2006-03-18 00:15:56靈魂的傷口

Next Stop?

還在思考中....

按目前情勢來看,離開已是勢在必行,但重點是理由呢?
Pay and Dream 的平衡,永遠是種掙扎。只是,我們仍得努力點不是嗎?

日前抽空去面試了對手的公司,對方也開了不錯的條件,有點小動心的衝動。
只是真的開始厭倦這種工作型態了,想嘗試些突破,想多接近世界一些。且
我的英國夢,仍未消失啊。詢問了周遭的意見,幾乎贊成離開,但必須清楚
的明白,下一步要去哪裡,而非只是單純衝動要離開。當下也許對方給了不
錯的機會,但自己卻先得給自己足夠的動機,是吧?

Actually, I completely realize that I am getting to losing my original dream as requesting a batter pay every time. Working Here, I can't ensure
how many people still keep their dream and on thier way. I have decided to show a due date to myself. At the end of this month, I have to give me a clear answer, dream to Cambridge or pay to satisfy my future. My dear friends, if you have any suggestions, please let me know.

上一篇:值得!?

下一篇:Carry On

2006-03-19 21:37:10

Whatever your decision is, I am always your friend.
Well, let’s put it clearly. I am always a dream-chaser. Sometimes I feel so satisfied that I am the happiest and luckist one in the world. But sometimes I do feel very down, not assuring what i would become afterwards on my way.There is no perfect pecrfection, but I only know that time and youth are both beyond redemption.
The more ages we gain, the less courage we leave.

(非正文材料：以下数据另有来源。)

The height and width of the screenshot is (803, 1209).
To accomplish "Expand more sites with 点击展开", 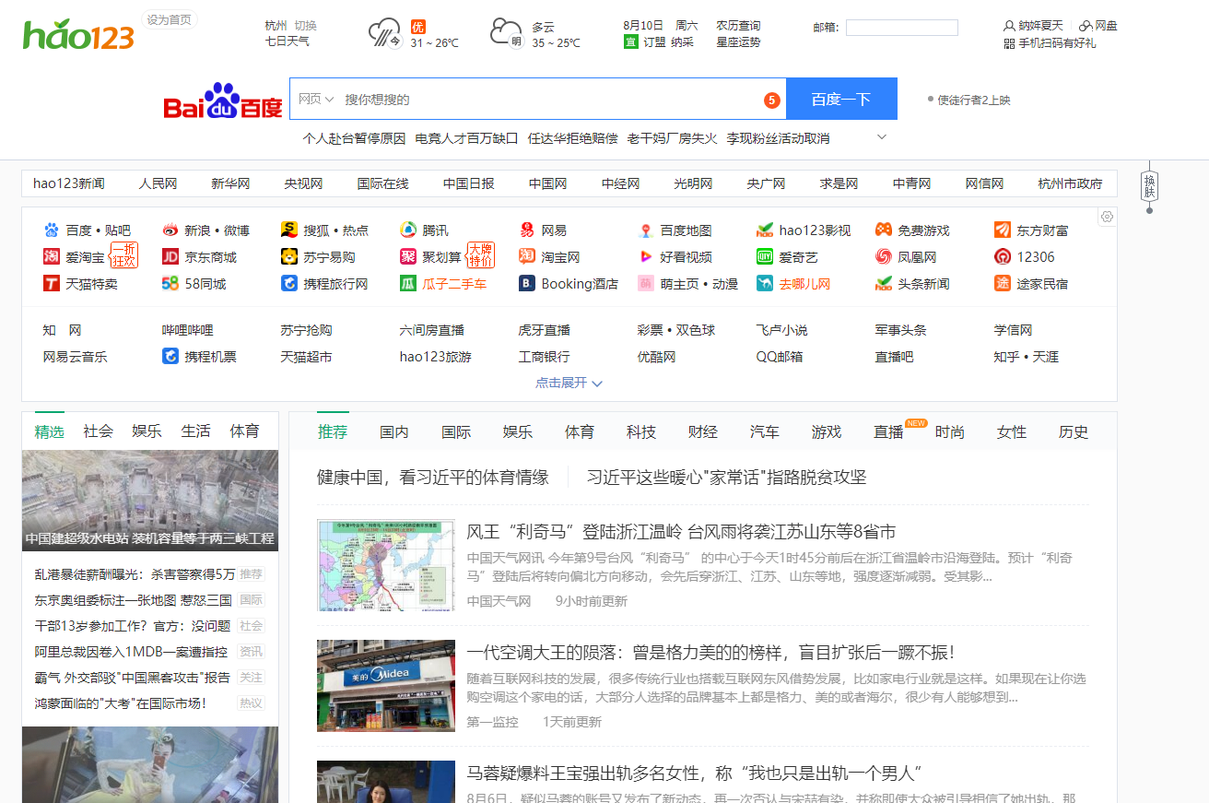I will [569, 383].
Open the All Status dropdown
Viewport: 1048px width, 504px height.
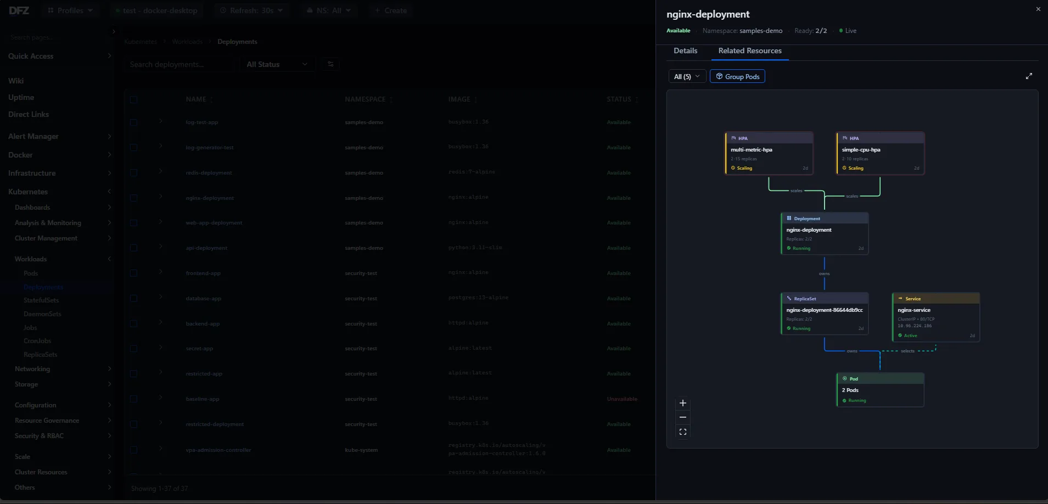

Then, the possibilities of fulfilling our dream is bound to decline. Finally, the dream is nothing but a dream.
Well, letting the old dreams go may endow us with other chances or new dreams to live more happily.
After all, there is no pecfect decision only if you find it meaningful and worthful for you yourself.